Sanguinetti later apologized for his words, but not until after he had inspired SlutWalks in more than 50 cities, including Chicago.
The founders of SlutWalk, Sonya JF Barnett and Heather Jarvis, express their opinion on their website: “Historically, the term ‘slut’ has carried a predominantly negative connotation. Whether dished out as a serious indictment of one’s character or merely as a flippant insult, the intent behind the word is always to wound, so we’re taking it back.”
They go on to say, “[The word] ‘slut’ is being re-appropriated.”
They cite the reworking of the word “queer” from a derogatory term into an identifier of the LGBT community.
The main goal of SlutWalks is not only to change the meaning of “slut,” but also to bring awareness to sexual assault issues.
Jarvis says, “The idea that there is some aesthetic that attracts sexual assault or even keeps you safe from sexual assault is inaccurate, ineffective and even dangerous.”
Many marchers are seen carrying signs with messages like “Proud Slut” or “It’s my hot body, I do what I want.”

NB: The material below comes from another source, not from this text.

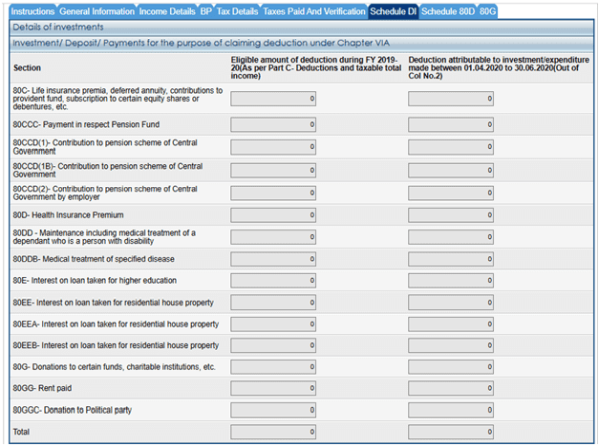Switch to Taxes Paid And Verification tab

Others, however, take a more somber tone, with one that reads, “It was Christmas day. I was 14 and raped in a stairwell wearing showshoes and layers. Did I deserve it, too?”
However, not everyone is supportive of this new feminist movement.
Gail Dines and Wendy J Murphy, writers from the British newspaper The Guardian claim that, “Whether we blame the victims by calling them ‘sluts’ (who thus asked to be raped), or by calling them ‘frigid’ (who thus secretly want to be overpowered) the problem is that we’re blaming them for their own victimization no matter what they do. Encouraging women to be more ‘sluttish’ will not change this ugly reality.”
Still, the movement seems to be growing, now taking place across the globe in places like Australia, Singapore, and New Delhi.
“Not everyone has to chant ‘I’m a slut and I’m proud,’” says co-founder of the movement, Siobhan Conners.
“No matter how you identify yourself even if you consider yourself a sexual person, we’d like to have anyone who is supportive of creating a more positive environment for women and believes that rape shouldn’t be permitted.”